From the first record through the last, copy each one exactly.

BEGIN Data under study

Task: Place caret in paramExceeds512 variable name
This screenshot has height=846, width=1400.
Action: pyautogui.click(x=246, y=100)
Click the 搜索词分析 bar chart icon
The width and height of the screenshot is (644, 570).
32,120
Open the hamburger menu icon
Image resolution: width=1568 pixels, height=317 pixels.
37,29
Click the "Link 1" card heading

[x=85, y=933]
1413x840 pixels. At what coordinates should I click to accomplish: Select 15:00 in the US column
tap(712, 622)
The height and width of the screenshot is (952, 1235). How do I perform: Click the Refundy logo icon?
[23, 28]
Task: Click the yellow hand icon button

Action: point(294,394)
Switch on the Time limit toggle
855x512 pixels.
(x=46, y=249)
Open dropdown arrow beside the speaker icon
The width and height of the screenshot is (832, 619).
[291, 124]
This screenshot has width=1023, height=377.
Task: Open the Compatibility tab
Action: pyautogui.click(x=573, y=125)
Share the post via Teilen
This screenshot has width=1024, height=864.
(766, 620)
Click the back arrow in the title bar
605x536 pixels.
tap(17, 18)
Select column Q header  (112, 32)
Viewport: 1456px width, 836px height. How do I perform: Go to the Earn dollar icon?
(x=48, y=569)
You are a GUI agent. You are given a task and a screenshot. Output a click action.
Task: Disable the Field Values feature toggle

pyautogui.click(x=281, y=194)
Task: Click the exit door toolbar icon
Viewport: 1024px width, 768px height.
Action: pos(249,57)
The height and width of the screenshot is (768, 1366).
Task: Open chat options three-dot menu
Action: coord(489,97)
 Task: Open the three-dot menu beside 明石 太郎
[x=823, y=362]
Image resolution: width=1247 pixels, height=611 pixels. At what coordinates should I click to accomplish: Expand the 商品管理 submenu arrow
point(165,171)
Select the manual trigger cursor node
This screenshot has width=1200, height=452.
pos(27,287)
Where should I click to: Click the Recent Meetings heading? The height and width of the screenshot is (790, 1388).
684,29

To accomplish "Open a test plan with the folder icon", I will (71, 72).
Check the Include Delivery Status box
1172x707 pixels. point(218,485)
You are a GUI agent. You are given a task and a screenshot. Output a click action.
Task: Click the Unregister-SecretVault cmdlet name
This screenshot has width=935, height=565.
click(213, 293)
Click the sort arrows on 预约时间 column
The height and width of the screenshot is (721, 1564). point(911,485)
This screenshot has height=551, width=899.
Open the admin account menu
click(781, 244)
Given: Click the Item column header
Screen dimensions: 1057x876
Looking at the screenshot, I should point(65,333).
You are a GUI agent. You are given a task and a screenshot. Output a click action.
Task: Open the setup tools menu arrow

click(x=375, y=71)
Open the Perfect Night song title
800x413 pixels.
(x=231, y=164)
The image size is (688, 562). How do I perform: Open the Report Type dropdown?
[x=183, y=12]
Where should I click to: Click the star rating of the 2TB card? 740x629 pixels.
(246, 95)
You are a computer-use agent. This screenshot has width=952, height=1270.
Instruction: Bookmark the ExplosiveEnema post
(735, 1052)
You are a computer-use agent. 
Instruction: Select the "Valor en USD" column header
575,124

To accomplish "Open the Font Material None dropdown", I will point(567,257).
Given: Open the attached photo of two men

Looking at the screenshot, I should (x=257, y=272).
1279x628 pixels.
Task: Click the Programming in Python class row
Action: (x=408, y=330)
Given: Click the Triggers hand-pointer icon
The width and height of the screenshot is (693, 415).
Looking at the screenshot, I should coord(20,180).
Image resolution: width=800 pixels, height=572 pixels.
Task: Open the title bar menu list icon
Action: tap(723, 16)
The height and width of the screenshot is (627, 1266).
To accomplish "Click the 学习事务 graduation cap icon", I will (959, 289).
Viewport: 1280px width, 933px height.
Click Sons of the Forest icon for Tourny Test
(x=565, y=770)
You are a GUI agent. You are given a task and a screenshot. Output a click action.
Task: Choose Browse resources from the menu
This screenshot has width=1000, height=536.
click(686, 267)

END Data under study

Task answer >>
Task: Place caret in paramExceeds512 variable name
This screenshot has height=846, width=1400.
Action: pyautogui.click(x=246, y=100)
Click the 搜索词分析 bar chart icon
The width and height of the screenshot is (644, 570).
32,120
Open the hamburger menu icon
Image resolution: width=1568 pixels, height=317 pixels.
37,29
Click the "Link 1" card heading

[x=85, y=933]
1413x840 pixels. At what coordinates should I click to accomplish: Select 15:00 in the US column
tap(712, 622)
The height and width of the screenshot is (952, 1235). How do I perform: Click the Refundy logo icon?
[23, 28]
Task: Click the yellow hand icon button

Action: point(294,394)
Switch on the Time limit toggle
855x512 pixels.
(x=46, y=249)
Open dropdown arrow beside the speaker icon
The width and height of the screenshot is (832, 619).
[291, 124]
This screenshot has width=1023, height=377.
Task: Open the Compatibility tab
Action: pyautogui.click(x=573, y=125)
Share the post via Teilen
This screenshot has width=1024, height=864.
(766, 620)
Click the back arrow in the title bar
605x536 pixels.
tap(17, 18)
Select column Q header  (112, 32)
Viewport: 1456px width, 836px height. How do I perform: Go to the Earn dollar icon?
(x=48, y=569)
You are a GUI agent. You are given a task and a screenshot. Output a click action.
Task: Disable the Field Values feature toggle

pyautogui.click(x=281, y=194)
Task: Click the exit door toolbar icon
Viewport: 1024px width, 768px height.
Action: pos(249,57)
The height and width of the screenshot is (768, 1366).
Task: Open chat options three-dot menu
Action: coord(489,97)
 Task: Open the three-dot menu beside 明石 太郎
[x=823, y=362]
Image resolution: width=1247 pixels, height=611 pixels. At what coordinates should I click to accomplish: Expand the 商品管理 submenu arrow
point(165,171)
Select the manual trigger cursor node
This screenshot has width=1200, height=452.
pos(27,287)
Where should I click to: Click the Recent Meetings heading? The height and width of the screenshot is (790, 1388).
684,29

To accomplish "Open a test plan with the folder icon", I will (71, 72).
Check the Include Delivery Status box
1172x707 pixels. point(218,485)
You are a GUI agent. You are given a task and a screenshot. Output a click action.
Task: Click the Unregister-SecretVault cmdlet name
This screenshot has width=935, height=565.
click(213, 293)
Click the sort arrows on 预约时间 column
The height and width of the screenshot is (721, 1564). point(911,485)
This screenshot has height=551, width=899.
Open the admin account menu
click(781, 244)
Given: Click the Item column header
Screen dimensions: 1057x876
Looking at the screenshot, I should point(65,333).
You are a GUI agent. You are given a task and a screenshot. Output a click action.
Task: Open the setup tools menu arrow

click(x=375, y=71)
Open the Perfect Night song title
800x413 pixels.
(x=231, y=164)
The image size is (688, 562). How do I perform: Open the Report Type dropdown?
[x=183, y=12]
Where should I click to: Click the star rating of the 2TB card? 740x629 pixels.
(246, 95)
You are a computer-use agent. This screenshot has width=952, height=1270.
Instruction: Bookmark the ExplosiveEnema post
(735, 1052)
You are a computer-use agent. 
Instruction: Select the "Valor en USD" column header
575,124

To accomplish "Open the Font Material None dropdown", I will point(567,257).
Given: Open the attached photo of two men

Looking at the screenshot, I should (x=257, y=272).
1279x628 pixels.
Task: Click the Programming in Python class row
Action: (x=408, y=330)
Given: Click the Triggers hand-pointer icon
The width and height of the screenshot is (693, 415).
Looking at the screenshot, I should coord(20,180).
Image resolution: width=800 pixels, height=572 pixels.
Task: Open the title bar menu list icon
Action: tap(723, 16)
The height and width of the screenshot is (627, 1266).
To accomplish "Click the 学习事务 graduation cap icon", I will (959, 289).
Viewport: 1280px width, 933px height.
Click Sons of the Forest icon for Tourny Test
(x=565, y=770)
You are a GUI agent. You are given a task and a screenshot. Output a click action.
Task: Choose Browse resources from the menu
This screenshot has width=1000, height=536.
click(686, 267)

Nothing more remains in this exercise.